Dutch Reporter Arrested on Suspicion of Spying, Held for 24 Hours
|Publisher||Reporters Without Borders|
|Publication Date||10 April 2013|
|Cite as||Reporters Without Borders, Dutch Reporter Arrested on Suspicion of Spying, Held for 24 Hours, 10 April 2013, available at: http://www.refworld.org/docid/517943fa4.html [accessed 22 February 2017]|
|Disclaimer||This is not a UNHCR publication. UNHCR is not responsible for, nor does it necessarily endorse, its content. Any views expressed are solely those of the author or publisher and do not necessarily reflect those of UNHCR, the United Nations or its Member States.|
Reporters Without Borders condemns Dutch journalist Rena Netjes' arrest on suspicion of spying on 8 April. Cairo correspondent for BNR Nieuwsradio and Het Parool, she was released on 9 April after being held overnight and being taken before a court in the capital. In the end, the only charge brought against her was inability to justify her profession at the time of arrest because she left her press card at home.

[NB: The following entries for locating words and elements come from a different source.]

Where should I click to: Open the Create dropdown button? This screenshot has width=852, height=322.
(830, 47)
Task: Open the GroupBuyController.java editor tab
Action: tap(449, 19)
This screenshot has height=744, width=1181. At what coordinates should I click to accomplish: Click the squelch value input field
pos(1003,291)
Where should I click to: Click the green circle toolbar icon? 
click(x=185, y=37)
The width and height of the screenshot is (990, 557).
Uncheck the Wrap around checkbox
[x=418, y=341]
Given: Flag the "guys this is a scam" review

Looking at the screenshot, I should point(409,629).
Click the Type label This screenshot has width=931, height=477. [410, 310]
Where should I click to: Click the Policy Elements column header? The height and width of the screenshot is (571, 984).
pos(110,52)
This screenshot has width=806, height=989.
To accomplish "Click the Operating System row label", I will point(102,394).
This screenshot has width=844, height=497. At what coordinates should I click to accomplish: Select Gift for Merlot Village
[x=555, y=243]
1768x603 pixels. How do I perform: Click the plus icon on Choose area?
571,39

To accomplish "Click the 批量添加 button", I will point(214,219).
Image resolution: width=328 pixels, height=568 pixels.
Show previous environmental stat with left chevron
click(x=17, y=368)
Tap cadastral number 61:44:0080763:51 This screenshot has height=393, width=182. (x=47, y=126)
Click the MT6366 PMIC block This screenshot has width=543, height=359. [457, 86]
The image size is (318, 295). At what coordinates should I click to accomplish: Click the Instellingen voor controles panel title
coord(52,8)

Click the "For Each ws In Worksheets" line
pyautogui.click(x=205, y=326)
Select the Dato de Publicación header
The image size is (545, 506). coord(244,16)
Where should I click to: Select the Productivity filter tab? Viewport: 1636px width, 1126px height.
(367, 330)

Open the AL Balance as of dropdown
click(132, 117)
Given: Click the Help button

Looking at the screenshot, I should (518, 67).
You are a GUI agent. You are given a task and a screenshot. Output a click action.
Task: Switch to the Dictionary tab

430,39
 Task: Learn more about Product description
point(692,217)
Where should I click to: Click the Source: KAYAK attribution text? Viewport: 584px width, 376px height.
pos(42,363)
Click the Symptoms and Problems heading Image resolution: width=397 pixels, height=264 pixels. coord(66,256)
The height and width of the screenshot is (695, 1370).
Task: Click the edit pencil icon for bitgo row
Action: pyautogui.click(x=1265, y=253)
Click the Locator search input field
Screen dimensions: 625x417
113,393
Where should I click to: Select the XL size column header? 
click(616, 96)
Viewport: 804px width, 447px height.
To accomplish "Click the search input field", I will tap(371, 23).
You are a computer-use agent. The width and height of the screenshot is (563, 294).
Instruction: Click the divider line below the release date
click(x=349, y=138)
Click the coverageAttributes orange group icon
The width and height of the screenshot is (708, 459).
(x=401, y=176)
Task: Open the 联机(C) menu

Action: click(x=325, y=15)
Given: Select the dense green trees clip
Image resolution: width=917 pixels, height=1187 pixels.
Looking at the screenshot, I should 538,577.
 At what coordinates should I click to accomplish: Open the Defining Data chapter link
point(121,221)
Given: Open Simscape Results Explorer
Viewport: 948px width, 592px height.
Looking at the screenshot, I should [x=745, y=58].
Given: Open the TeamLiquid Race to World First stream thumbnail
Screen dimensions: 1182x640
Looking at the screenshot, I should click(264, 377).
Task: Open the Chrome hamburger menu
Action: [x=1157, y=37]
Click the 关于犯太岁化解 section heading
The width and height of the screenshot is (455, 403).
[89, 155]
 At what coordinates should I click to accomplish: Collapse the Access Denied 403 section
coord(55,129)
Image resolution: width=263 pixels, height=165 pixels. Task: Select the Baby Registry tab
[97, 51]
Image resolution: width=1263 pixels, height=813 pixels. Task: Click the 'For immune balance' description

Another Cairo-based foreign correspondent told Reporters Without Borders that Egypt is currently awash with "spying paranoia" fueled by government comments. Both local and foreign reporters are finding it harder and harder to work because the authorities are doing everything possible to silence critics and restrict freedom of information.
At the time of her arrest, Rena Netjes was interviewing young Egyptians in a café in the eastern Cairo district of Al-Rehab for a report on youth unemployment in Egypt. The café's owner and other people participated in her arrest and handed her over to the police. The owner accused her of spying and wanting to "impose western culture on Egyptians."
Reporters Without Borders is relieved by her release but condemns the attitude of the authorities towards journalists. "This policy of intimidation towards the media must stop," the organization said.
Netjes' "citizen arrest" was encouraged by prosecutor-general Talaat Ibrahim's recent comment urging ordinary Egyptians to cooperate with the police and declaring that they had the right to carry out "judicial arrests." Although the prosecutor-general's office later denied this, it seems that ordinary civilians cooperated in Netjes's arrest.